Nothing short of a miracle of design. It could have been just a damn good tactical combat game, but they decided they wanted more. Instead, we get an extremely in-depth simulation about micromanaging your organization and the combat missions, and both sides are extremely good. The feedback between both sides is great too, as you frantically research the alien technology in hopes of fighting back the continually ramping up band of goons you face, which basically culminates in aliens that entirely turn your own squad against itself (Ethereals and Chryssalids) causing you to consider every single element even more carefully. Let's get this out of the way; if you want X-COM, there is no better game to play than X-COM in regards to what it does.

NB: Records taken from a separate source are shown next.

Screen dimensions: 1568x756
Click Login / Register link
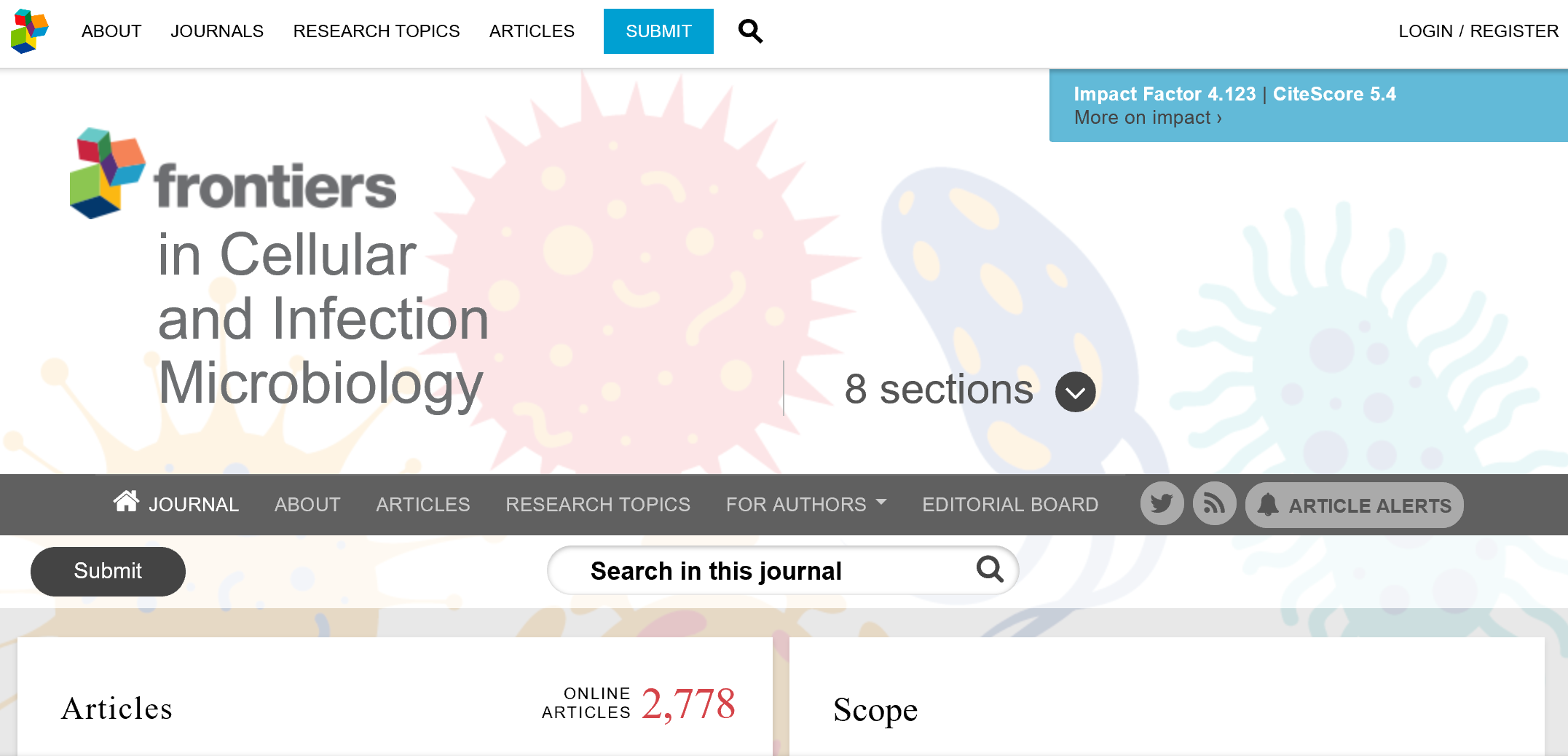(1478, 31)
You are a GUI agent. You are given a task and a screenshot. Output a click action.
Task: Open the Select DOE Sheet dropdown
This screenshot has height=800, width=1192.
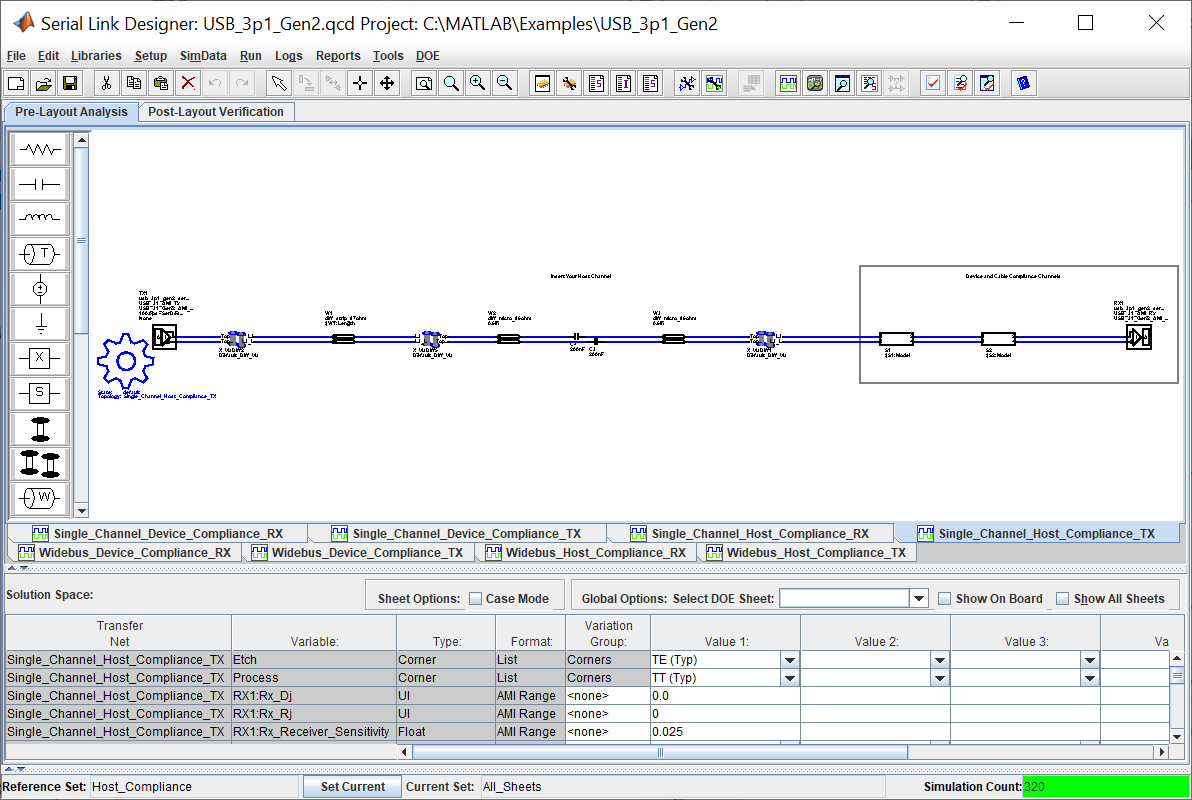tap(919, 599)

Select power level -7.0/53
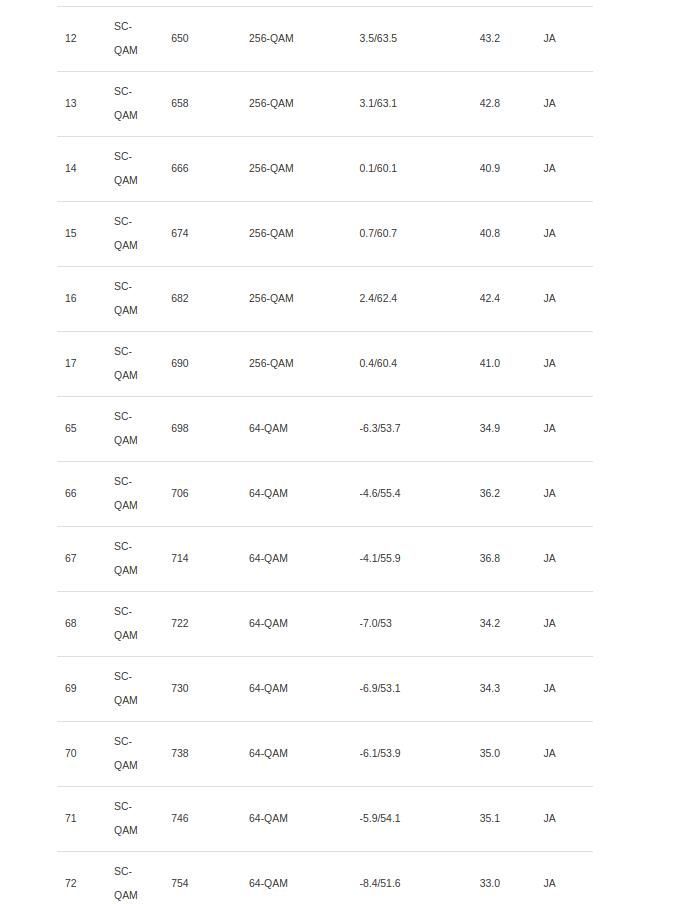pyautogui.click(x=375, y=623)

This all said, this game suffers from issues primarily tied to its longevity. Ships you see start being the same, individual troops get so powerful you can just send them in to kill out entire squads, the alien roster becomes predictable and the research feels meaningless. While I like the idea of hitting dead-ends, outside of the Flying Suit it rarely felt like any of the equipment I got was noticeably a huge improvement past the early game and it's only a problem because even the good stuff you research often feels a bit trivial as time goes on. It's worsened by the time you've realized that you've seen pretty much every consistent ship layout so every mission just becomes "send my one guy in and kill everyone unless there's a chryssalid in which case fuck time for my entire team to die." If campaigns weren't so long this would be a significantly better game IMO, but beggars can't be choosers; what exists here, in its current form, is still amazing and worth a play if any of the bullet points here interest you and you haven't played it. I fucking hate Chryssalids.